“yeah, yeah, yeah!”
the most powerful moment i felt at the elton john concert sunday night came when he sang “i’m still standing”. still standing! yes!
analysis of the lyrics aside, “still standing” elicited the gigantic reverberation of 50-60,000 people singing along, all of whom, i suspect, have a “still standing” story. it’s the kind of song that generalizes – it’s about relationship, but isn’t everything in life – our relationships with our beloved, with others, with ourselves, with our life’s work, with this universe? just the sheer still-standingness of being alive made singing along worthy, no, more, a necessity. the stadium roared.

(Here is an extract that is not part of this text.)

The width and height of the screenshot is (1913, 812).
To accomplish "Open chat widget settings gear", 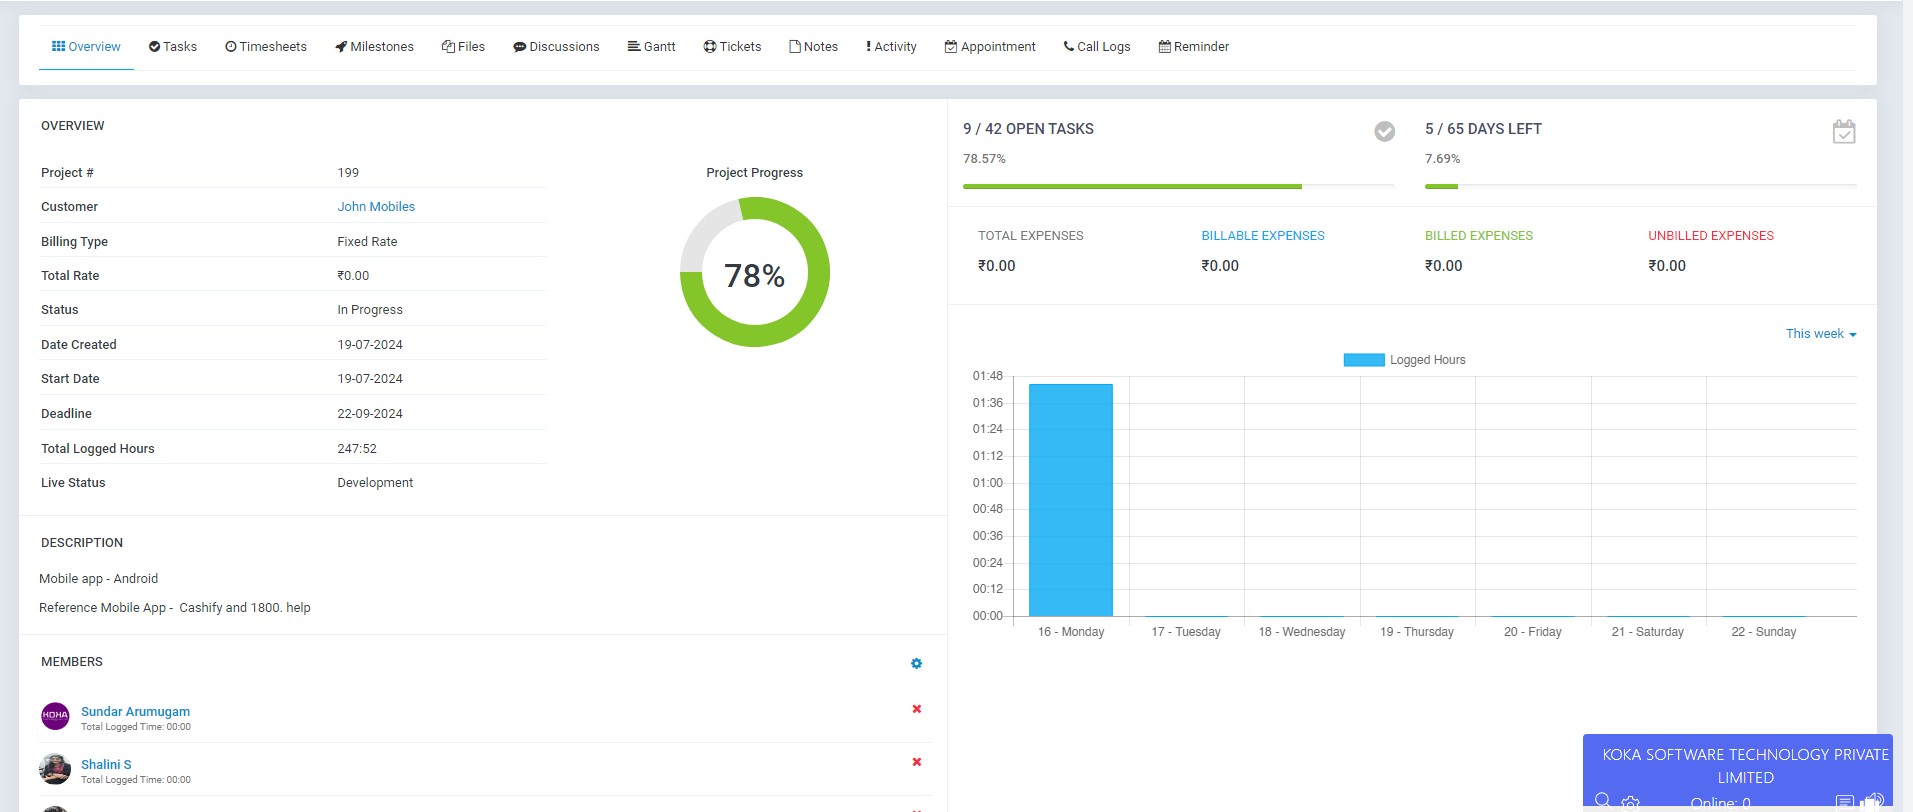I will click(1630, 802).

his first hit – in 1969/70 – “your song” brought tears to my eyes. in the encore set, i knew we wouldn’t see him live-in-concert again and the experience was rich, under a beautiful open-air night sky hearing my husband, daughter and her boyfriend sing along in various songs.
but that i’m-still-standing … i wrote it down in a note in my phone.
because sometimes life teeters and you are delivered boulders while you – a tiny rock of ash in a huge galaxy – attempt to precariously balance it all. and last night – well – i knew i was still standing.
and i suddenly knew that i would do all i could to make sure that my tiny star is dancing inside and out, that all the notes count, that it’s all silently and roaring out-loud. yeah, yeah, yeah.
elton john somehow reminded me that i’ve been standing all along.